*Records supplied*:

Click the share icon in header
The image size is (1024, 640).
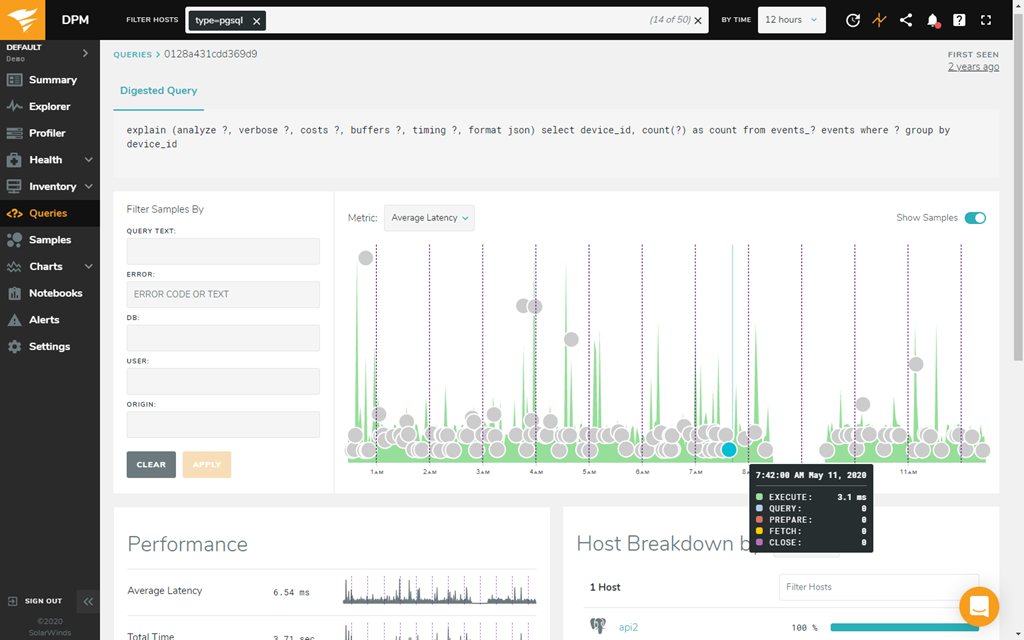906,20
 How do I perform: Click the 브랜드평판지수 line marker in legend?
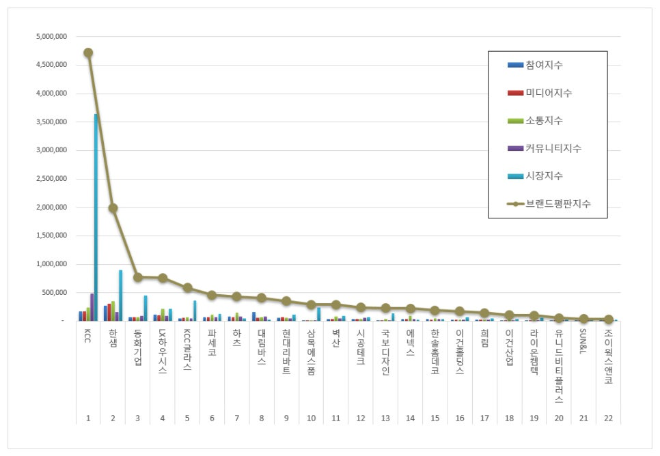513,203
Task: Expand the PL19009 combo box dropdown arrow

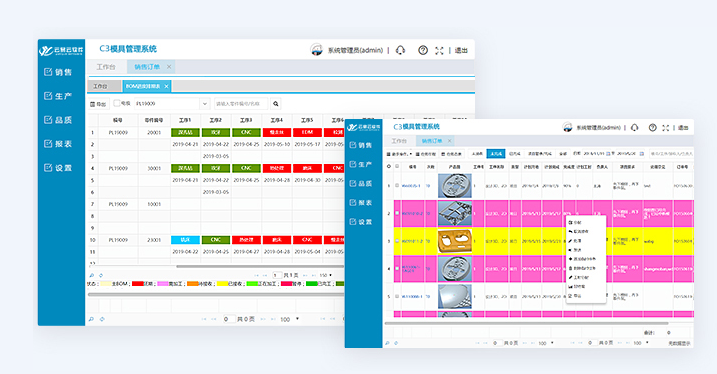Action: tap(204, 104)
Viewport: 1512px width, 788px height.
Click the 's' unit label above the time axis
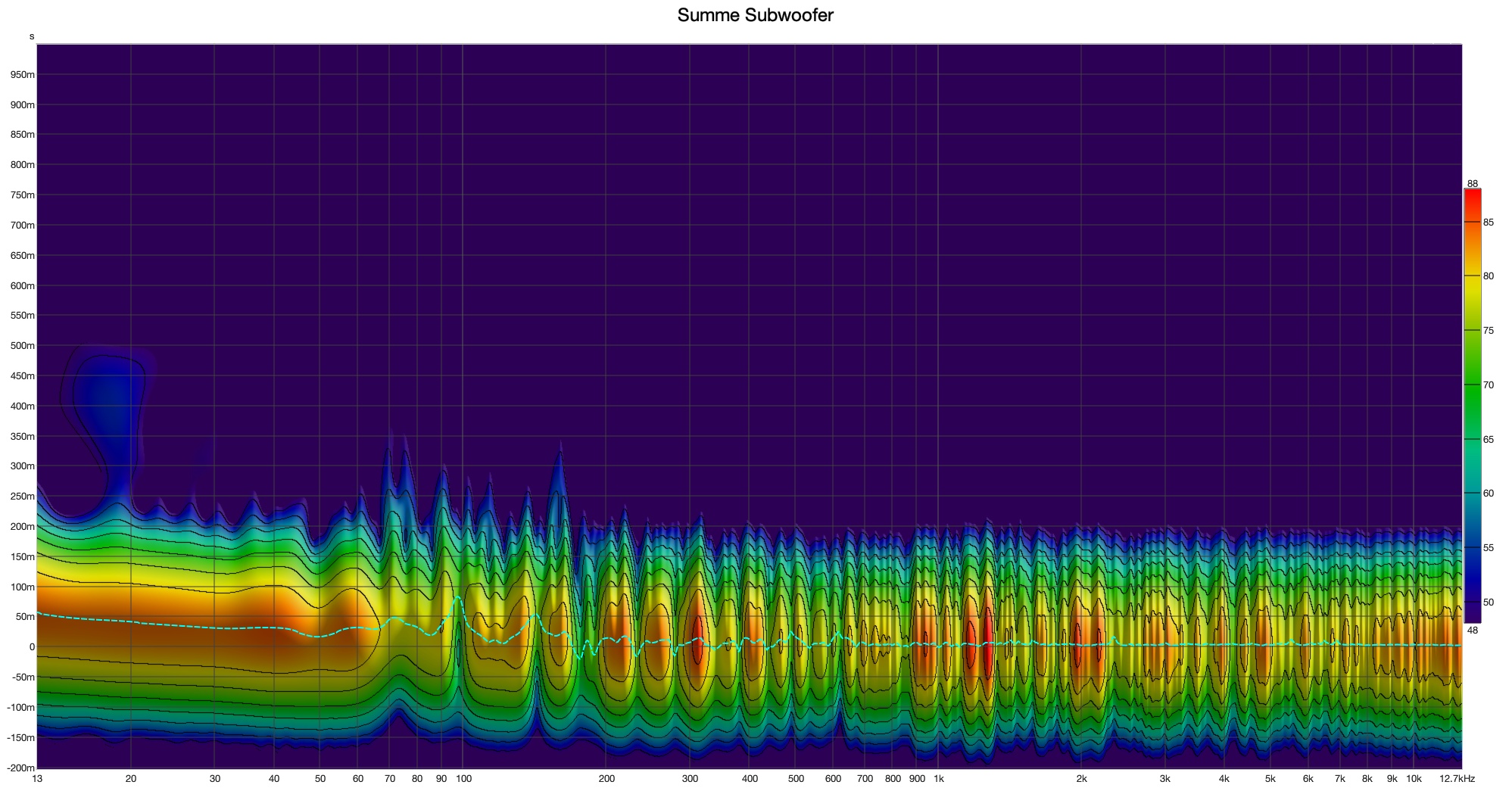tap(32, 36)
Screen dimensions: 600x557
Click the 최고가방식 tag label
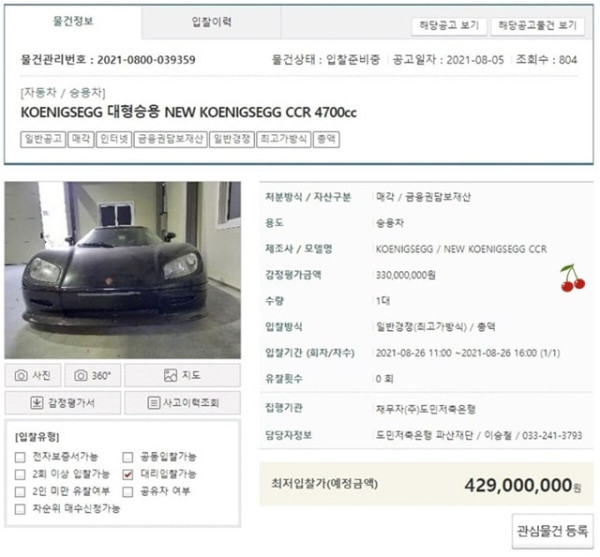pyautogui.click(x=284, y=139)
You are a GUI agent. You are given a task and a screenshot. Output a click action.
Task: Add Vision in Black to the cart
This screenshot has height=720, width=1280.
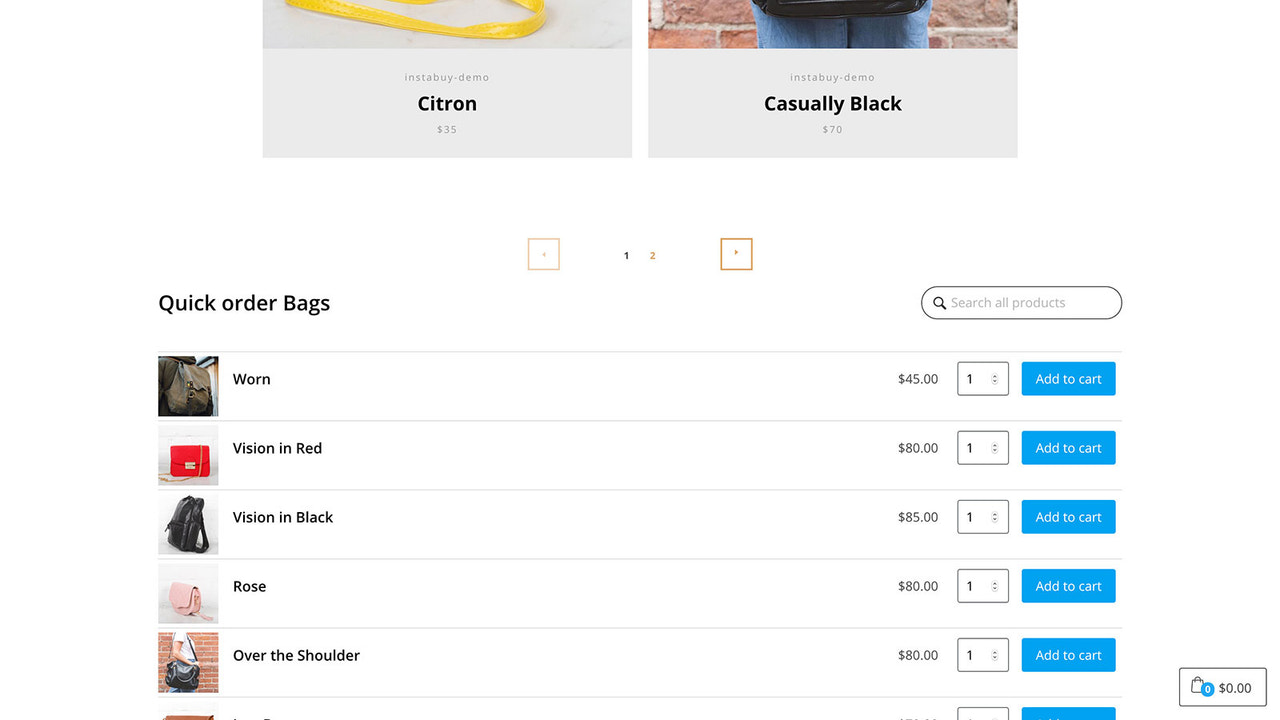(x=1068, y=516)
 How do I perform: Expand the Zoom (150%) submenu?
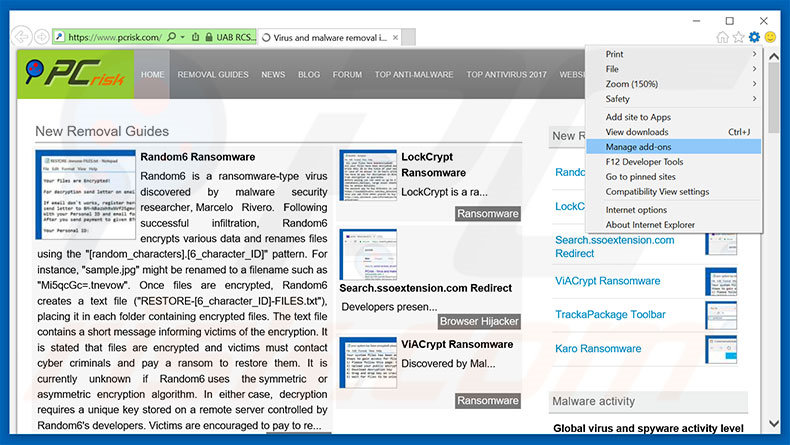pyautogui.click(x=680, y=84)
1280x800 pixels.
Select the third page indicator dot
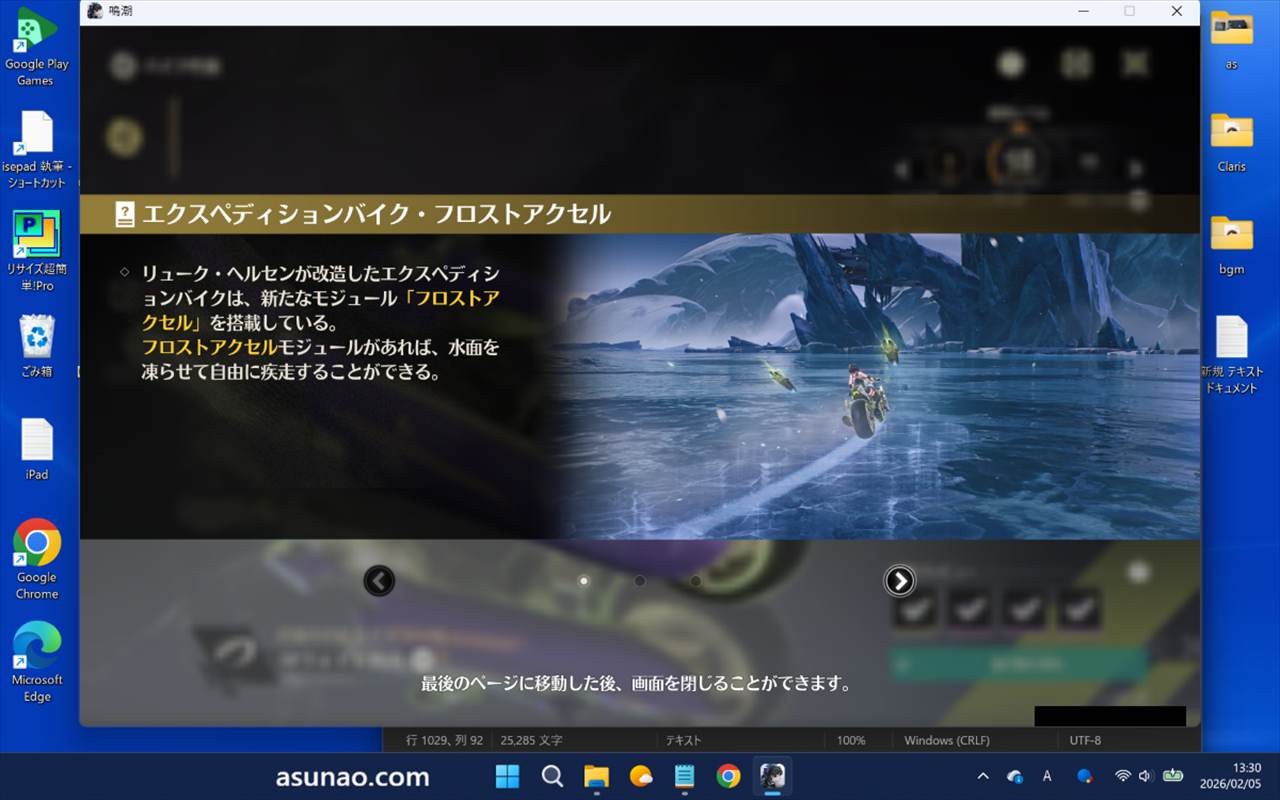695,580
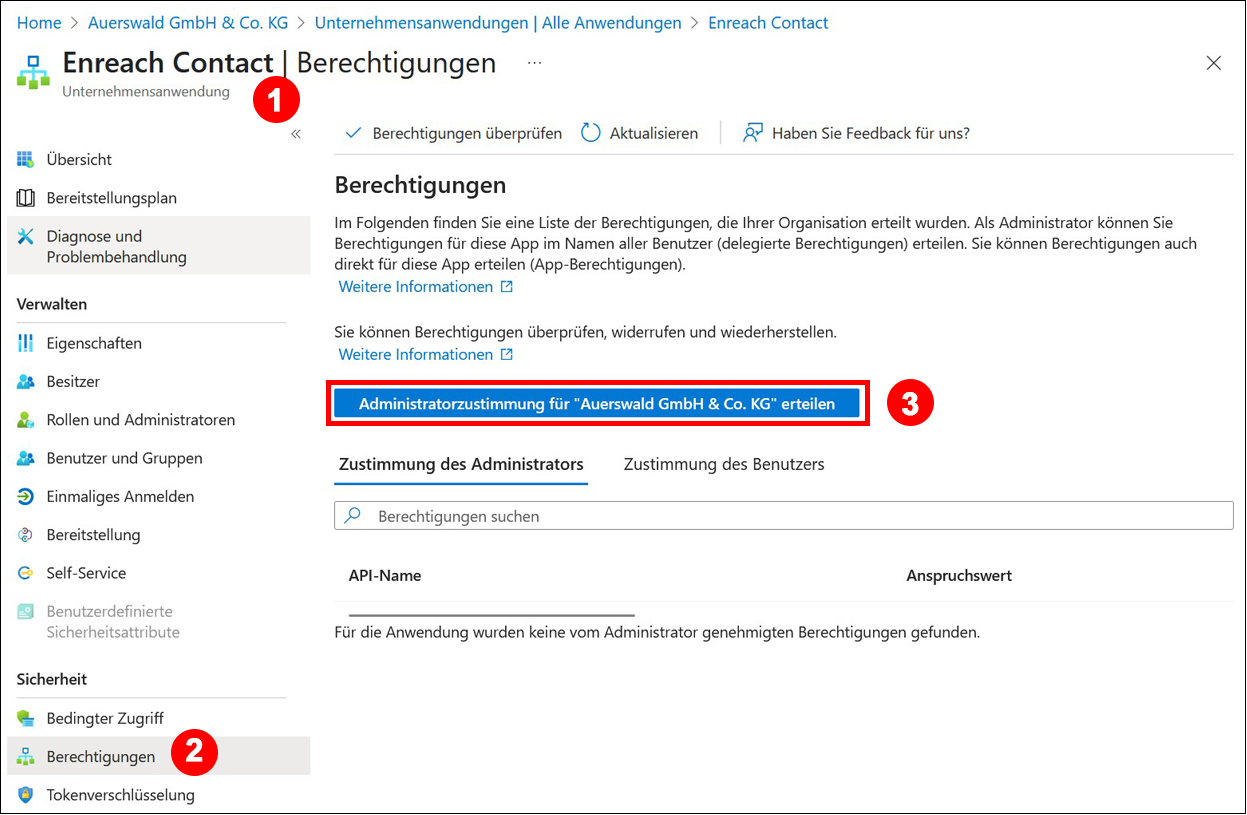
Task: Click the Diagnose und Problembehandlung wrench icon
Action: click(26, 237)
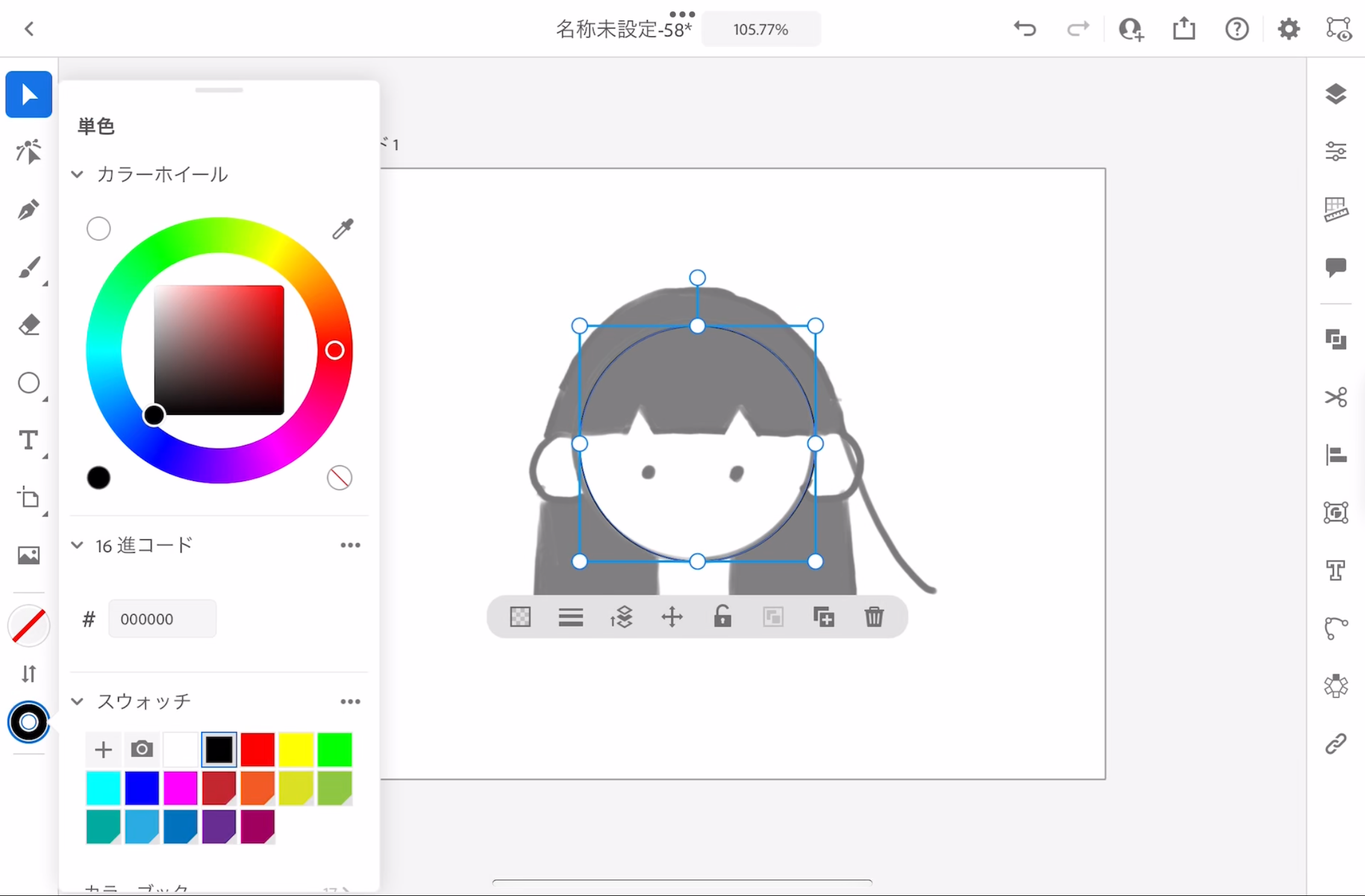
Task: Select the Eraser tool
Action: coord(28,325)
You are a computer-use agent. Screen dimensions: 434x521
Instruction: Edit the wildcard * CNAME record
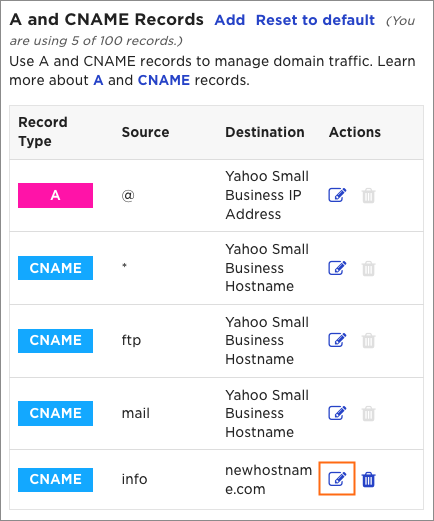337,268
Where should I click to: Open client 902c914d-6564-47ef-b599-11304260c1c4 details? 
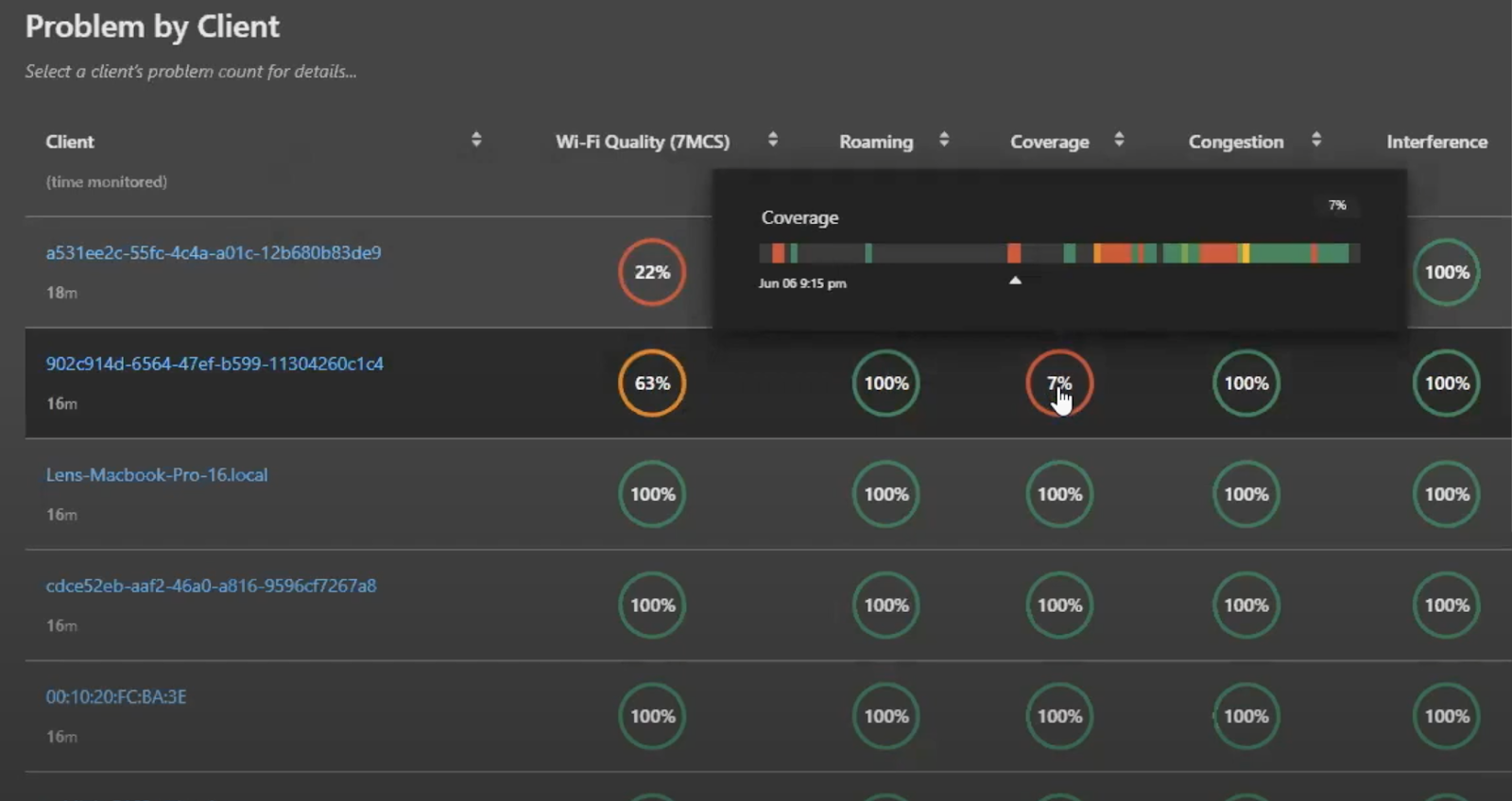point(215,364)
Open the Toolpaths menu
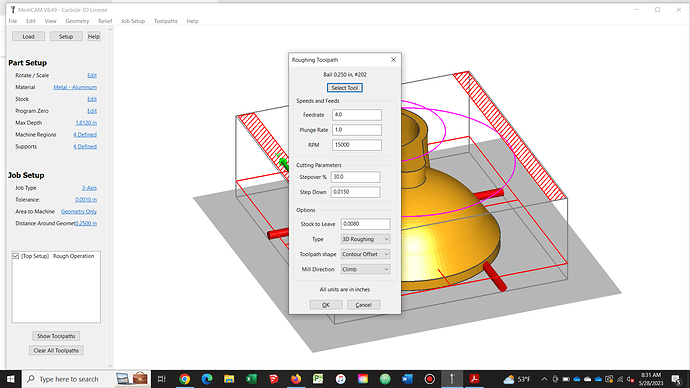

*Brief*: Reproduce every record above word for word, leaving out the pictures.

*Answer for the task*:
Click the share icon in header
The image size is (1024, 640).
906,20
 How do I perform: Click the 브랜드평판지수 line marker in legend?
513,203
Task: Expand the PL19009 combo box dropdown arrow

Action: tap(204, 104)
Viewport: 1512px width, 788px height.
Click the 's' unit label above the time axis
tap(32, 36)
Screen dimensions: 600x557
Click the 최고가방식 tag label
pyautogui.click(x=284, y=139)
You are a GUI agent. You are given a task and a screenshot. Output a click action.
Task: Add Vision in Black to the cart
This screenshot has height=720, width=1280.
(x=1068, y=516)
 How do I perform: Expand the Zoom (150%) submenu?
pyautogui.click(x=680, y=84)
1280x800 pixels.
Select the third page indicator dot
695,580
Task: Click the Diagnose und Problembehandlung wrench icon
Action: click(26, 237)
Task: Select the Eraser tool
Action: coord(28,325)
You are a computer-use agent. Screen dimensions: 434x521
Instruction: Edit the wildcard * CNAME record
337,268
Where should I click to: Open client 902c914d-6564-47ef-b599-11304260c1c4 details? 
point(215,364)
Open the Toolpaths menu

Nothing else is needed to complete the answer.